▶ _What to do_: Among the entries below, how many lines hold "Search"? Reply with the number only.

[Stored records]

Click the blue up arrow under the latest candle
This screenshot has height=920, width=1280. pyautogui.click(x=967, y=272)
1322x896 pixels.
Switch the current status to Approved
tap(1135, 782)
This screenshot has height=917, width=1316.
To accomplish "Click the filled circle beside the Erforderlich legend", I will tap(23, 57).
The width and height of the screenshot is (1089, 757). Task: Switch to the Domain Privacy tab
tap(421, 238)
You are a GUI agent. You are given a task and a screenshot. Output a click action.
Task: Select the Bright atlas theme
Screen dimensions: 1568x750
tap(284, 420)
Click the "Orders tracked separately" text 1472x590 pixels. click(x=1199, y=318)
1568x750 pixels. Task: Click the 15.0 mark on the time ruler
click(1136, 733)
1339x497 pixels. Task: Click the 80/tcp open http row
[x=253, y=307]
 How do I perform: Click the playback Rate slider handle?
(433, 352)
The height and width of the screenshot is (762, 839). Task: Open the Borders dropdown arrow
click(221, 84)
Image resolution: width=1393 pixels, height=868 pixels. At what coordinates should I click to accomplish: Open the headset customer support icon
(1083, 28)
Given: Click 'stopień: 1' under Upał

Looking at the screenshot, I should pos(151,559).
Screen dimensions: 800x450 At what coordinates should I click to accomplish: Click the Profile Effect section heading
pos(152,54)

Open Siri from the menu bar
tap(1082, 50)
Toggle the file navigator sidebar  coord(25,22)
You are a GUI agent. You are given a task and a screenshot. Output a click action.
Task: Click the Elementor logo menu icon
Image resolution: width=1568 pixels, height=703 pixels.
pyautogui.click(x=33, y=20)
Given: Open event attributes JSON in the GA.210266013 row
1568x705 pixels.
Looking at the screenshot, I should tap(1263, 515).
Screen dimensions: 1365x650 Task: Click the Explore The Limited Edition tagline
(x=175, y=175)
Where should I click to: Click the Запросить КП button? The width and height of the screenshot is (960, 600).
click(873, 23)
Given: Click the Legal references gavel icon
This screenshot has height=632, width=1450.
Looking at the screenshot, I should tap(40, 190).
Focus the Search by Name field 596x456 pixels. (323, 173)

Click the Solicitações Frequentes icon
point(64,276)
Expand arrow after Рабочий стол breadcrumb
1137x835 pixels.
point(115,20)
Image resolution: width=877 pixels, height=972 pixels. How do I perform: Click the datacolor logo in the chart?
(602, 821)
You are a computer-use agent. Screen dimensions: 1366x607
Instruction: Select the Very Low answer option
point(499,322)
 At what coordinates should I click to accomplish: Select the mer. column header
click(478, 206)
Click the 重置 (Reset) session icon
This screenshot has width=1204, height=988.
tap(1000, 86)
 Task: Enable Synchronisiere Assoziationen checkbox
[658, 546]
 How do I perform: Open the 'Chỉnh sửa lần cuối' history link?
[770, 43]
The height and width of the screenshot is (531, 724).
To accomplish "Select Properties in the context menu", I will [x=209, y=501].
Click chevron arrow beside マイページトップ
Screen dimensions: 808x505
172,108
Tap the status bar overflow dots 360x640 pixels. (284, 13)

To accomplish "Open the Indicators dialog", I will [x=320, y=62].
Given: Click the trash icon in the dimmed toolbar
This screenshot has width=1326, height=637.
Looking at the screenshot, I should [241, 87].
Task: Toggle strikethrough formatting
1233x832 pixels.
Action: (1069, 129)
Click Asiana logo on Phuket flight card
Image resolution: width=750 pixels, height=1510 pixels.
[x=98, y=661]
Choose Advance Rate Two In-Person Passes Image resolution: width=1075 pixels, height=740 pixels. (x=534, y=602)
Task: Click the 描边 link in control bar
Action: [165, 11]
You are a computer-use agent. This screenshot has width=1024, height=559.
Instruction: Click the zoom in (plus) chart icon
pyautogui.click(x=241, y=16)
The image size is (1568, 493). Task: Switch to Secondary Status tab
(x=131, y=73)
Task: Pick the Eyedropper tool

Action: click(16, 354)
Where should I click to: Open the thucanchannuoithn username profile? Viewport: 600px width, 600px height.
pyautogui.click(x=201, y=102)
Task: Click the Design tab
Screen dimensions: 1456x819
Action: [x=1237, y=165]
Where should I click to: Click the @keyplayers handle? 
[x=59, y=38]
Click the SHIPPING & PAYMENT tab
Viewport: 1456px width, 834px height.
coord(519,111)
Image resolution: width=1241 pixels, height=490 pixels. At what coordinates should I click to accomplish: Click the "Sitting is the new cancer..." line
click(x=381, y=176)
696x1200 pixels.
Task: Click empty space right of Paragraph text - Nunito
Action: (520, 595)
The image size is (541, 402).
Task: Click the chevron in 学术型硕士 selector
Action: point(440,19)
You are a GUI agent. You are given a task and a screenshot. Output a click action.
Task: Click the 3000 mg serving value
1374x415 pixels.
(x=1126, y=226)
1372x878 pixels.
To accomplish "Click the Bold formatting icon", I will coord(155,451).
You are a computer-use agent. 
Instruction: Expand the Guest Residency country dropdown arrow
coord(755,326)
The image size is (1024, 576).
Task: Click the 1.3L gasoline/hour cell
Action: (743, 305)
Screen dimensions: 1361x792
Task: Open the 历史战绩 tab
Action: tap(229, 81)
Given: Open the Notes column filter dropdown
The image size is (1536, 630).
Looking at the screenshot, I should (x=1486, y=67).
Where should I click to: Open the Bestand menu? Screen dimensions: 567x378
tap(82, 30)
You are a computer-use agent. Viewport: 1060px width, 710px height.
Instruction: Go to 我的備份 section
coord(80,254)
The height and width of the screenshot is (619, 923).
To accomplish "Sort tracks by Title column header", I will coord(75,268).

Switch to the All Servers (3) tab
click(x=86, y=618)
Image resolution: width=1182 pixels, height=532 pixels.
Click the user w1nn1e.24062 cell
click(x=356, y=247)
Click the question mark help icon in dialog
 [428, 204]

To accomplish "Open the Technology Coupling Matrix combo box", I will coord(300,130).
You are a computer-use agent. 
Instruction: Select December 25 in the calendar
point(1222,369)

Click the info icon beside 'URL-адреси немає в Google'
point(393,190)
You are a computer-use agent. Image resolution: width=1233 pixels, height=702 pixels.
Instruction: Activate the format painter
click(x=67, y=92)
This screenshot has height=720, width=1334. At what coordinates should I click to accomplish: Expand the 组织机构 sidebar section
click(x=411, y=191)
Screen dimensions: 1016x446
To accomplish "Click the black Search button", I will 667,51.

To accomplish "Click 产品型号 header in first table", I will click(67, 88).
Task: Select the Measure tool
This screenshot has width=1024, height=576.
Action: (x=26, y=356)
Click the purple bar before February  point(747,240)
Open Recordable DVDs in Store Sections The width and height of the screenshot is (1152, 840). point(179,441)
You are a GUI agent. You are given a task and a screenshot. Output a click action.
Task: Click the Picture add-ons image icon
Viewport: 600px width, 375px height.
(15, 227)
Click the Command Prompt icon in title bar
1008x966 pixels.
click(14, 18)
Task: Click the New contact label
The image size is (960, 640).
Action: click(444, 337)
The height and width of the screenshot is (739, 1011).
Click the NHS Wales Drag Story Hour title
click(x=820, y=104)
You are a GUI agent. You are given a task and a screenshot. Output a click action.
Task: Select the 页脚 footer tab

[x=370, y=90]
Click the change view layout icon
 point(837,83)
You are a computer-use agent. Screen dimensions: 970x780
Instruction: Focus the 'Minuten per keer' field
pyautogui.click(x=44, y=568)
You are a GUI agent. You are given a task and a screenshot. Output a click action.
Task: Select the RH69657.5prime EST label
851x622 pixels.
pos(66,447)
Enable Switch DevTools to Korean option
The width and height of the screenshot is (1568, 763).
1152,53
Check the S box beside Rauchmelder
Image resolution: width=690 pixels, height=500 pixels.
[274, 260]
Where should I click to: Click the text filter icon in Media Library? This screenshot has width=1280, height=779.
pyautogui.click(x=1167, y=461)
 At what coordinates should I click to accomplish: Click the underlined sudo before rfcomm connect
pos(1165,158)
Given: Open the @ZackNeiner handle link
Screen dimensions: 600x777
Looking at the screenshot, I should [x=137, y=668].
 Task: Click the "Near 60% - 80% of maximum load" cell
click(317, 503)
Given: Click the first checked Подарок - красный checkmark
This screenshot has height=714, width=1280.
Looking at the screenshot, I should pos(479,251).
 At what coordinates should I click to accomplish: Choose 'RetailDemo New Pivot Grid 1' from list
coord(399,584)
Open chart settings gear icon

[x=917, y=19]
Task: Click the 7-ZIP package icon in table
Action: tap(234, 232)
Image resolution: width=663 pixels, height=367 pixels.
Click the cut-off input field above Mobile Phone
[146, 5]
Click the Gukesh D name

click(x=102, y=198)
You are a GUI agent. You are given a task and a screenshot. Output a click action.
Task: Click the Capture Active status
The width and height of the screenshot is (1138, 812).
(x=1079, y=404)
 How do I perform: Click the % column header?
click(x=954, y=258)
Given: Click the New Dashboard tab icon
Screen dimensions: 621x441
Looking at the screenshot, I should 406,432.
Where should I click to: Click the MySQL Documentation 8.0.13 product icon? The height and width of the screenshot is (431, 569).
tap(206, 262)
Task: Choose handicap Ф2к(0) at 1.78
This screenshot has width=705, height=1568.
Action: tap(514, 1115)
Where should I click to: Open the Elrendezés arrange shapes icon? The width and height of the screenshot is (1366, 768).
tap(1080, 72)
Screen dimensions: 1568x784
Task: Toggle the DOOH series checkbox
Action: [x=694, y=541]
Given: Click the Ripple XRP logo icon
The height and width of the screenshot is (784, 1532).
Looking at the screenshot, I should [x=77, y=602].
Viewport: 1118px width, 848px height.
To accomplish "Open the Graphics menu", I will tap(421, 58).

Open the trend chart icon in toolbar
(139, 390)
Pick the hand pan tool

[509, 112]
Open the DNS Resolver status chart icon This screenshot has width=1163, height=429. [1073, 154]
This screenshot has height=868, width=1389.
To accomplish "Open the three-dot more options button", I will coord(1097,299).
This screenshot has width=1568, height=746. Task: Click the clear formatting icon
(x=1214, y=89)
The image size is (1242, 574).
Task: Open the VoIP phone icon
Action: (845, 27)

▶ _The completed task_: 2